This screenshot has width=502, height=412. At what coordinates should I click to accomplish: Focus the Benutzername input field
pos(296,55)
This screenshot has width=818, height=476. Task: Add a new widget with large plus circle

==

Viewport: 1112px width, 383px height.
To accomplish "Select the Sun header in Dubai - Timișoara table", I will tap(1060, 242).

Task objective
Retype only the stretch of lines above starting at the one with "This screenshot has width=502, height=412." and stopping at the one with "This screenshot has width=818, height=476.", exactly as written, with both kept.

Written solution
This screenshot has width=502, height=412. At what coordinates should I click to accomplish: Focus the Benutzername input field
pos(296,55)
This screenshot has width=818, height=476. Task: Add a new widget with large plus circle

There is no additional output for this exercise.